Throughout the summer, I preached on the theme of remembering the saints. St. Timothy, however, was not included in that number; neither were his grandmother Lois nor his mother Eunice. And yet, it is their story, that you and I are reminded of the challenge we face as parents and grandparents in a world that seems to neglect and deny God’s very presence. To grow and to nurture a child in faith is work. But we do it, in spite of the personal sacrifice it may take, because we believe that faith makes a difference in how they experience the wonders of life.
This morning, as we meditate on the potential of faith, as small a mustard seed, I would like to share with you the story of this one family that braved the cultural and spiritual obstacles. This morning we look to Timothy, St. Paul’s travelling companion, scribe and confidant, and his grandmother Lois and his mother Eunice.
At first glance, it would not seem likely that Timothy would end up as a great Christian apostle for the ages. He was not your type-A personality, out preaching to the masses, and challenging them to move outside their comfort zone. Timothy was by nature reserved and timid. In 1st Corinthians, St. Paul writes, “When Timothy comes, see that you put him at ease among you, for he is doing the work of the Lord, as am I. So let no one despise him. Speed him on his way in peace, that he may return to me; for I am expecting him with the brethren.” Unlike the brawny, hard-working fishermen on the Sea of Galilee who followed Jesus as his disciples, Timothy was rather bookish and sickly. Robert Ingersoll, the American satirist known as “The Great Agnostic” would have described Timothy as follows, “He’d make a fine pastor… he’s not strong enough to get into any trouble, nor sick enough to die.” Poor Timothy was subject to ill health, and so Paul encouraged him with one of the most dearly embraced verses in scripture. 1 Timothy 5:23, “No longer drink only water, but take a little wine for the sake of your stomach and your frequent ailments.”

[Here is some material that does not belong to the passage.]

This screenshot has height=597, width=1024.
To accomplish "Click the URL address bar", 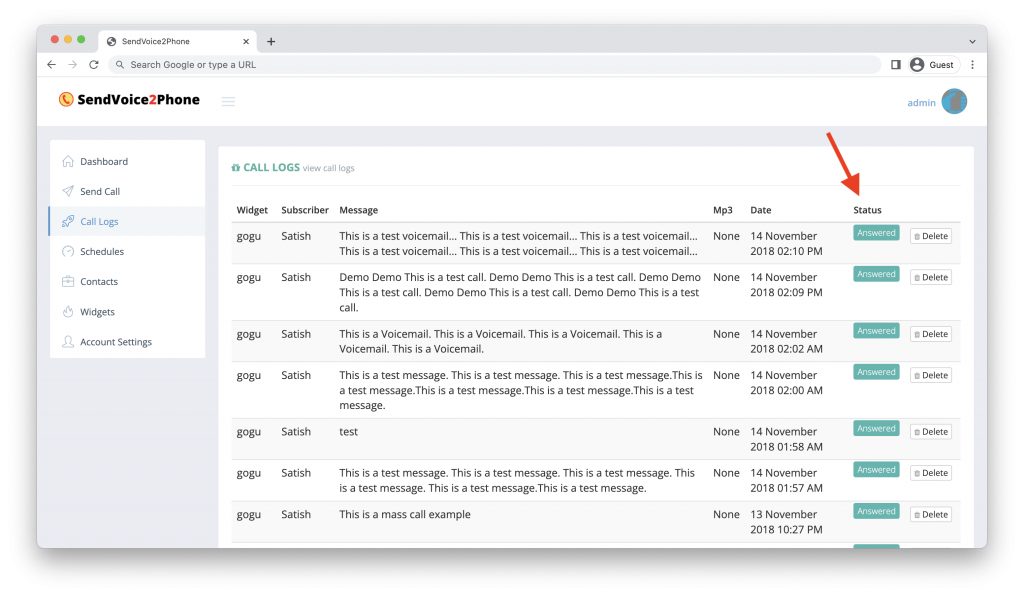I will coord(495,65).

Timothy grew up in Lystra, a town in Lyconia visited twice by Paul and Barnabas on their first missionary journey though modern day Turkey. Timothy was born in a mixed religious family to a Jewish mother and Greek father. Timothy’s name comes from the Greek “timotheos” and means “Honoring God.” It was challenge for Eunice to raise her son in the Jewish faith. The dominant Greek culture and the patterns of life often conflicted with the traditions of the Jewish people living in the Diaspora far from Judea. Although, his mother was Jewish, Timothy was raised by his father as a Greek non-believer, so even the most fundamental rites of the faith were overlooked. And yet his grandmother Lois, and mother Eunice nurtured him in the faith as best they could. This was the faith St. Paul recalled in his letter to Timothy. “I am reminded of the sincere faith, a faith that lived first in your grandmother Lois and your mother Eunice and, I am sure lives in you.”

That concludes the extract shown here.